SpongeBob Turns 3.16227766-Squared – or 10

This week the world  reached a cultural landmark – or maybe watermark is more appropriate – as a lovable if slightly annoying cartoon character who lives in a pineapple under the sea turns 10.

Yes, SpongeBob SquarePants will be 10 on Friday and to kick off festivities in his honour, VH1, the sister channel of Nickelodeon, which gave the world the nasal-voiced yellow cartoon character, aired a documentary called Square Roots: The Story of SpongeBob SquarePants on Tuesday.

At that hour, SpongeBob’s original target audience – little kids – should have been curled up in their beds.

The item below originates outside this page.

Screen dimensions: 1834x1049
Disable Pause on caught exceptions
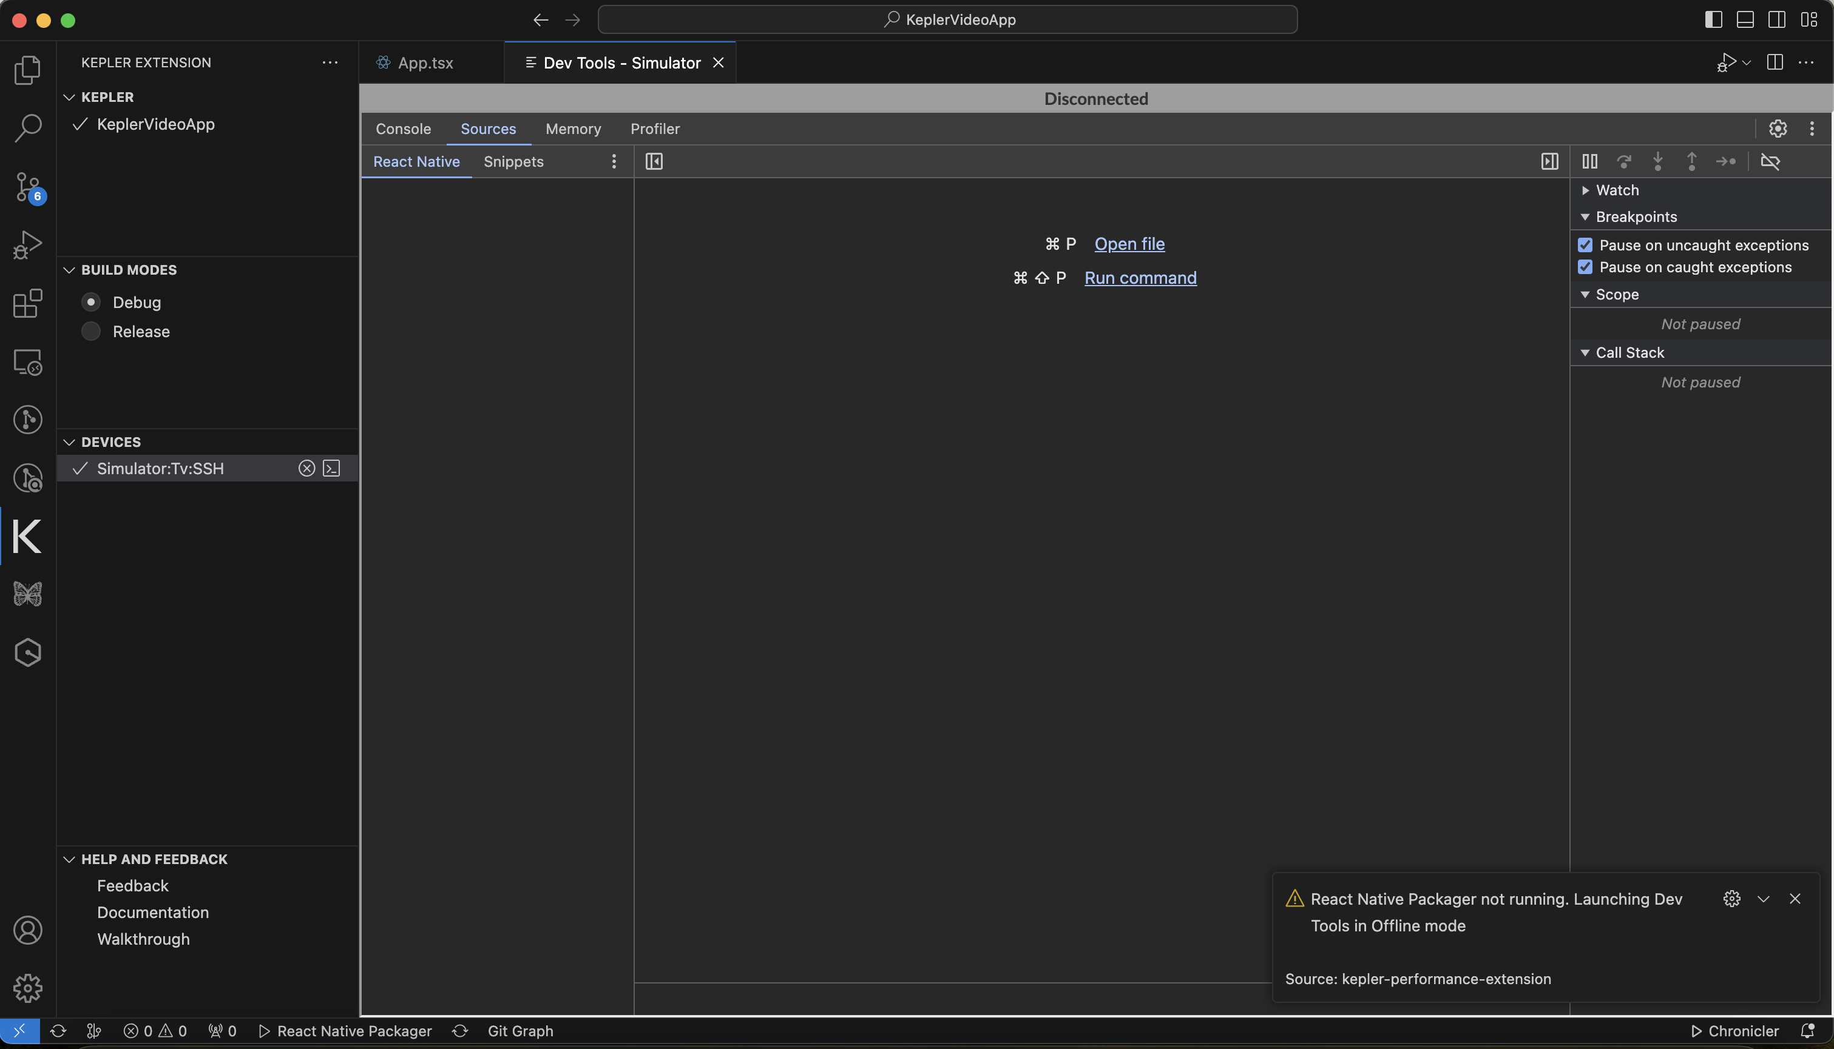1584,267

But that’s not a problem, because the porous, wide-eyed, buck-toothed character who hangs out with a starfish, squid and crab has in the space of a decade made the leap from cartoon star to international pop culture icon, or so Viacom, the parent company of Nickelodeon, says.

SpongeBob, according to Viacom, impacts “everyone from President Barack Obama, kids across the globe and San Quentin inmates,” who reportedly like to break into their own rendition of the show’s theme song.

Tuesday’s one-hour documentary featured an opening song from Canadian pop star Avril Lavigne and commentary from Steve Hillenburg, the man whose drawing board spawned SpongeBob.

And the documentary is only the beginning of a marathon celebration of the animated character.

Starting on Friday – the actual anniversary of the airing of the first SpongeBob episode – and running through Sunday, Nickelodeon will air 50 hours of SpongeBob shows, including 11 premieres and a top-10 countdown of celebrities’ favourite episodes.

Nickelodeon’s celebration will continue in the autumn with the grand premiere of Truth or Square, which features celebrity guest stars such as comic actors Will Ferrell and Robin Williams.

It might seem like much ado about an animated sponge who wears pants that look like Y-fronts.

But knowing that 70 million viewers watch SpongeBob SquarePants every month in 171 markets and 25 languages, and that his 700 license partners around the world generate about US$8 billion annually in retail sales, puts the fuss over him into perspective.